BRIEF: Copy every one of the records below word for word, leaving each line unchanged.
#### DATA SHOWN ####
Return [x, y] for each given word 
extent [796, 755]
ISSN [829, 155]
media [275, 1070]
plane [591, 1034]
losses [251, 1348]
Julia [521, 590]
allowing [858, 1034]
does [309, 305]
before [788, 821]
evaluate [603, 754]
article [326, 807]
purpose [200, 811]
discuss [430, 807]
####
ANSWER TO THIS TASK:
Return [x, y] for each given word 
extent [796, 755]
ISSN [829, 155]
media [275, 1070]
plane [591, 1034]
losses [251, 1348]
Julia [521, 590]
allowing [858, 1034]
does [309, 305]
before [788, 821]
evaluate [603, 754]
article [326, 807]
purpose [200, 811]
discuss [430, 807]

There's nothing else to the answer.